At rallies over the years, I’ve seen people screaming, chanting, fainting at the site of their Comandante. Even at the laying in state this week, a crushed crowd pushed and shoved its way through a bottleneck to see the president’s body.

That adulation for Chávez was echoed by certain world leaders. Bolivia’s President Evo Morales said tearfully that Chávez now was “more alive than ever,” referring to the leftist ideals that Morales and other Latin American presidents share.

Iran’s President Mahmoud Ahmadinejad, earlier this week, said that Chavez would one day rise, just as Christ had done. At the funeral, while lining up in the Guard of Honor, the outgoing leader tapped the casket containing Chavez’s body and clenched his fist in a revolutionary salute.

Politicians in the West, on the other hand, were not so forthcoming with their praise. “Good riddance to this dictator,” said U.S. Republican Ed Royce.

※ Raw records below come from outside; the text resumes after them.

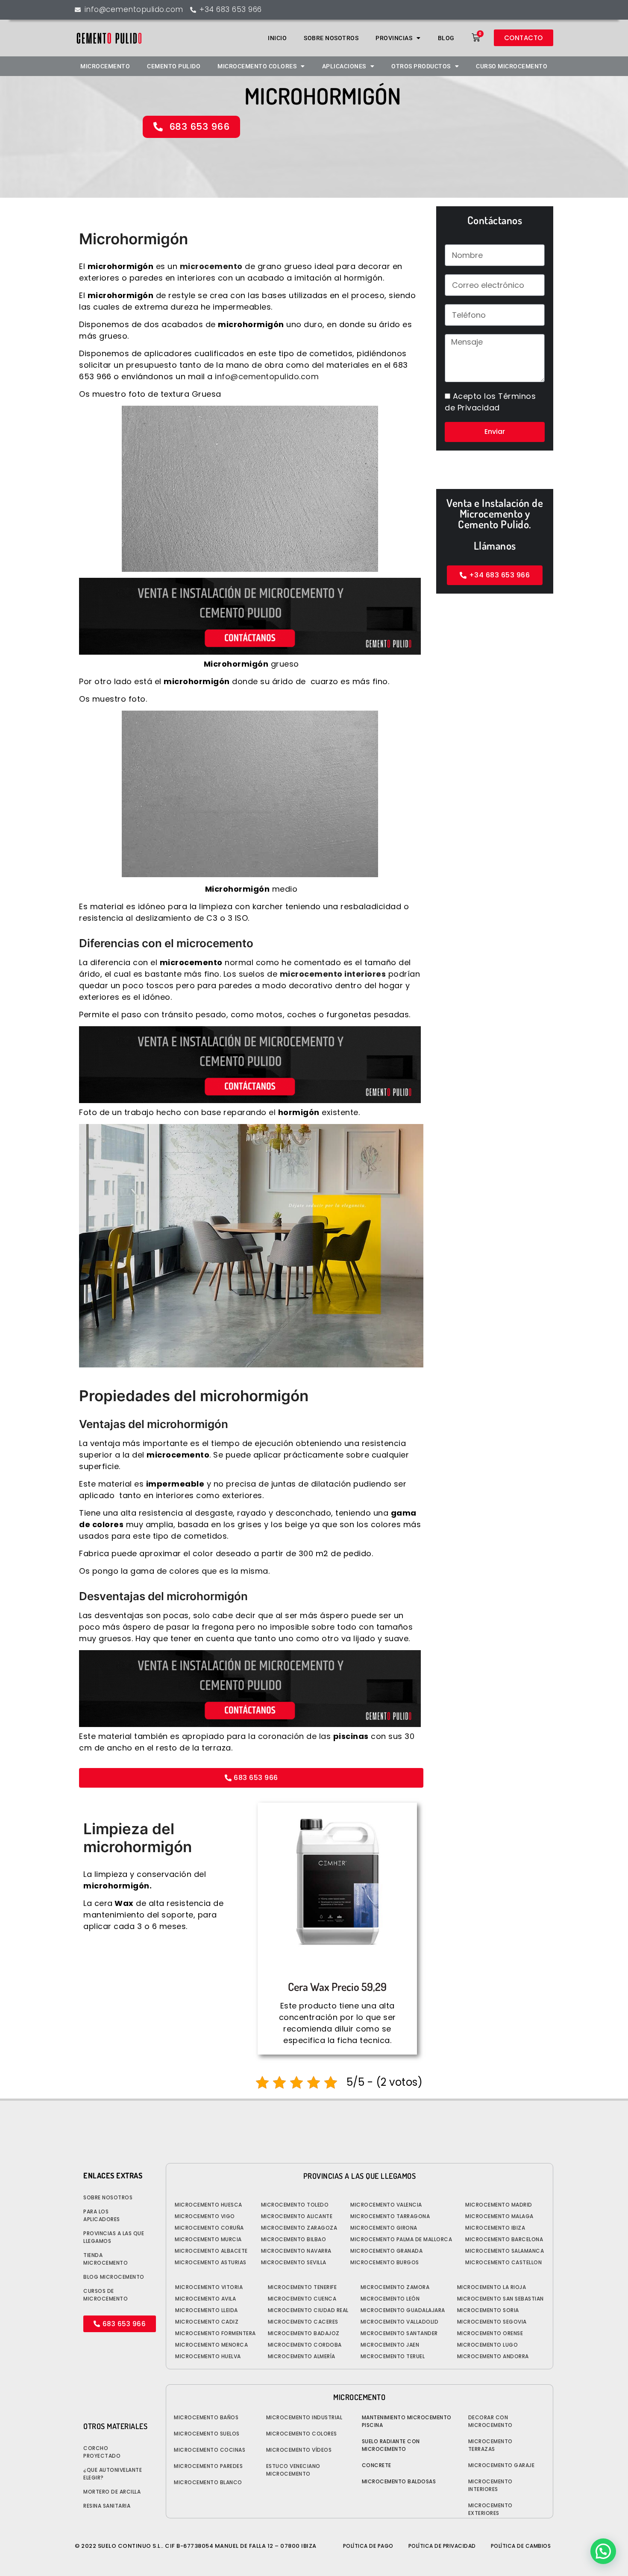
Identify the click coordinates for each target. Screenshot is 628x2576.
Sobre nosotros (331, 38)
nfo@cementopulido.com (268, 376)
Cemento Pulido (173, 66)
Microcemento (105, 66)
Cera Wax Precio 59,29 (337, 1986)
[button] (603, 2551)
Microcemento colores (256, 66)
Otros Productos (421, 66)
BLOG (446, 38)
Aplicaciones (344, 66)
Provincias (394, 38)
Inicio (277, 38)
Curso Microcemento (511, 66)
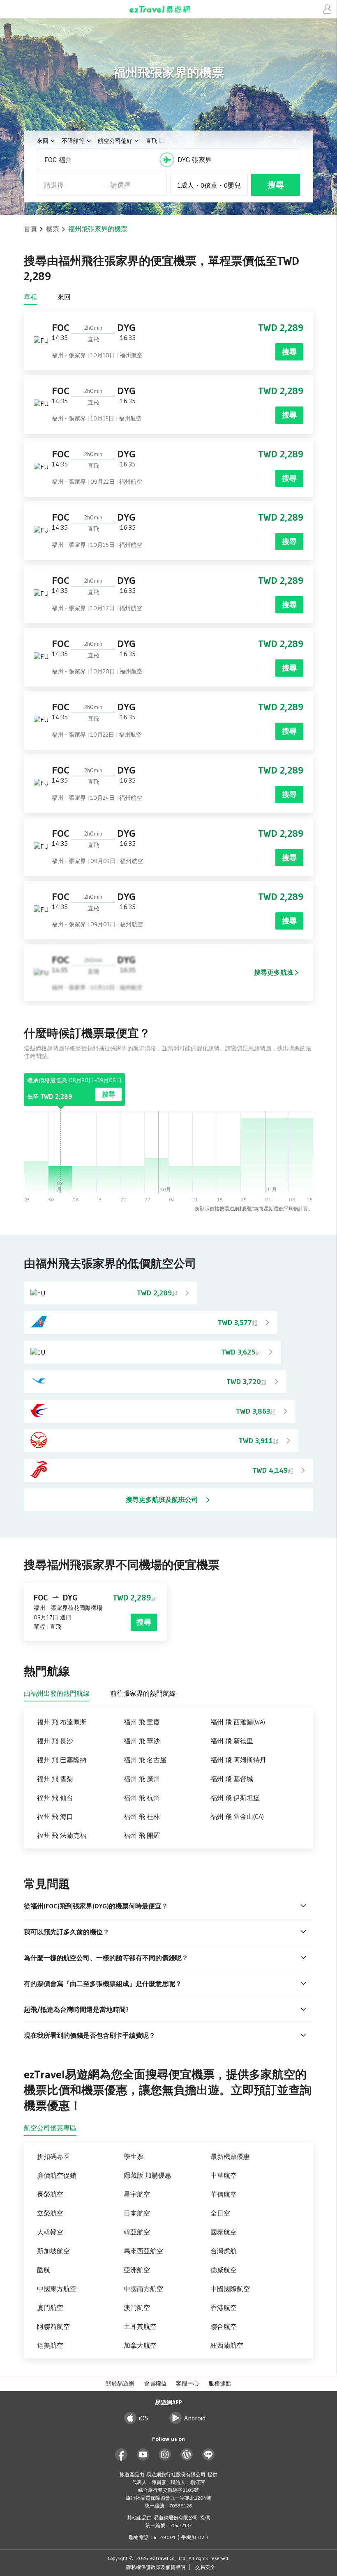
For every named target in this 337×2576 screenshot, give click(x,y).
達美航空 (50, 2345)
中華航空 (223, 2175)
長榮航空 (50, 2194)
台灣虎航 (223, 2251)
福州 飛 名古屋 (145, 1760)
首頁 (30, 229)
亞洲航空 (137, 2270)
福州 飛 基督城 (231, 1779)
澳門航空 (137, 2307)
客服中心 (187, 2383)
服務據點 (219, 2383)
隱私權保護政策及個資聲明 (155, 2567)
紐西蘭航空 (226, 2345)
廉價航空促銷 (56, 2175)
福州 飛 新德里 (231, 1741)
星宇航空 (137, 2194)
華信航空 (223, 2194)
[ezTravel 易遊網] (168, 9)
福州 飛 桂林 (142, 1816)
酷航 (43, 2270)
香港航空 (223, 2307)
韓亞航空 (137, 2232)
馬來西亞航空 (143, 2251)
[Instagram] (165, 2454)
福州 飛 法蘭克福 (61, 1835)
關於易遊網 (120, 2383)
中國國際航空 (230, 2288)
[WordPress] (186, 2454)
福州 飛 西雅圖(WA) (237, 1722)
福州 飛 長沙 (55, 1741)
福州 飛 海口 (55, 1816)
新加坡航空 (53, 2251)
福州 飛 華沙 (142, 1741)
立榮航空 (50, 2213)
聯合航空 (223, 2326)
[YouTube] (143, 2454)
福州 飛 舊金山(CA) (237, 1816)
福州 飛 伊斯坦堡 (235, 1797)
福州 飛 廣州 (142, 1779)
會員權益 (155, 2383)
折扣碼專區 (53, 2156)
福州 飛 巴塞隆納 (61, 1760)
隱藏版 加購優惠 (147, 2175)
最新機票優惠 (230, 2156)
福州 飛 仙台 (55, 1797)
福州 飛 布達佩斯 (61, 1722)
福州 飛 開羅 (142, 1835)
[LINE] (208, 2454)
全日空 (220, 2213)
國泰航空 (223, 2232)
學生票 (133, 2156)
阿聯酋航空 (53, 2326)
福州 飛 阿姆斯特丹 (238, 1760)
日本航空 (137, 2213)
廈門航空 (50, 2307)
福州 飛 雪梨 (55, 1779)
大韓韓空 (50, 2232)
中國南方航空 (143, 2288)
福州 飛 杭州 (142, 1797)
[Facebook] (121, 2454)
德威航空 (223, 2270)
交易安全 (205, 2567)
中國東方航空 (56, 2288)
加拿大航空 (140, 2345)
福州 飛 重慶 (142, 1722)
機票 (52, 229)
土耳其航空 (140, 2326)
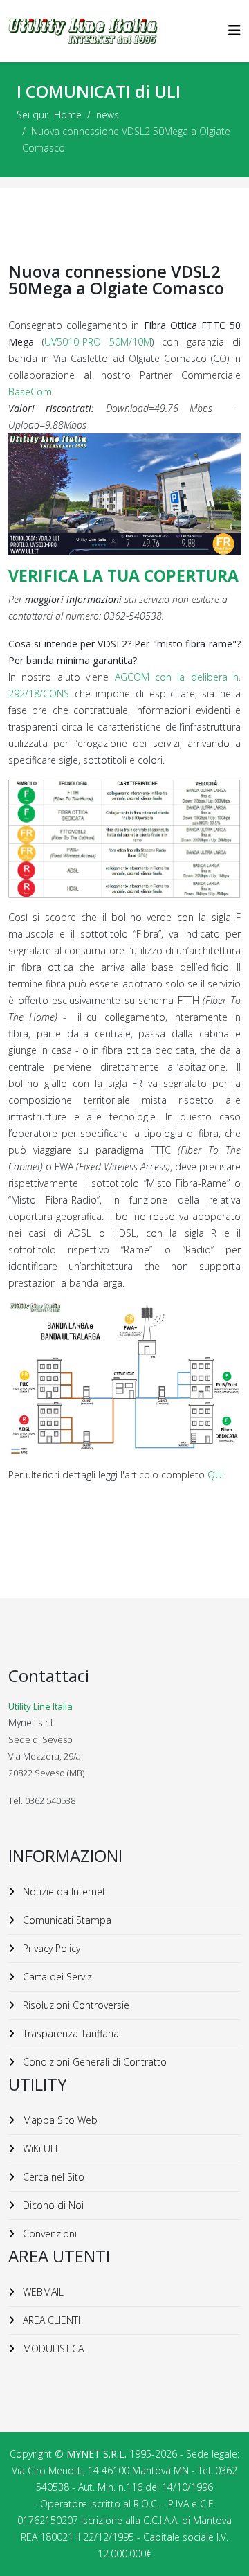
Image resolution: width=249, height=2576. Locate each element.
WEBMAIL (42, 2291)
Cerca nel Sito (52, 2176)
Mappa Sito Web (59, 2120)
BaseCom (30, 391)
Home (68, 114)
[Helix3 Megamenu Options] (234, 30)
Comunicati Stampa (65, 1919)
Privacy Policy (50, 1948)
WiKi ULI (38, 2148)
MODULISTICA (52, 2348)
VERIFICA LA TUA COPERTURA (123, 575)
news (107, 114)
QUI (216, 1474)
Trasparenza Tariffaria (69, 2033)
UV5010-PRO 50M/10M (97, 341)
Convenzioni (48, 2233)
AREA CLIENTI (50, 2320)
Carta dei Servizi (57, 1976)
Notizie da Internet (63, 1891)
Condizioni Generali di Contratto (93, 2061)
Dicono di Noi (52, 2205)
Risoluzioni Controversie (74, 2005)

One of Chávez’s key policies was perpetual antagonism to the US. In 2006, he stood at the United Nations lectern and theatrically sniffed the air. “The devil came here yesterday,” he said, referring to George W Bush who had spoken the previous day. “It smells of sulfur still.”

It was that foreign policy that led to some unlikely allies such as Ahmadinejad, Muammer Gadafi of Libya and Syria’s Bashar al-Assad.

Chavez’s body will now be embalmed and laid to rest in a glass case “for eternity,” said Maduro as he announced the news, mentioning parallels to “Ho Chi Minh, Lenin and Mao.”

“Forever, he will be there, always, with the people,” said Maduro.

Maduro looks likely to win forthcoming elections, basking in the momentum he has been given by Chavez’s anointment as well as the opposition’s fracture after October’s lost presidential election.

Maduro lacks the charisma that has allowed Chávez to remain so popular despite Venezuela having one of the world’s highest murder rates, soaring inflation and shortages of staple foods.

The question now is whether Maduro is able to keep up Chavismo without the man himself.